WHAT YOU HAVE TO DO |
Pull out every line in the records that contains the word "icon".

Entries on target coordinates

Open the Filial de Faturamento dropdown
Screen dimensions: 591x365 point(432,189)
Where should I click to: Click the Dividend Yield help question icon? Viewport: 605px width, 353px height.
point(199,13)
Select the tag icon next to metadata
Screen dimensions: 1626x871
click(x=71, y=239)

EXERCISE RESULT |
Where should I click to: Click the Dividend Yield help question icon? Viewport: 605px width, 353px height.
Select the tag icon next to metadata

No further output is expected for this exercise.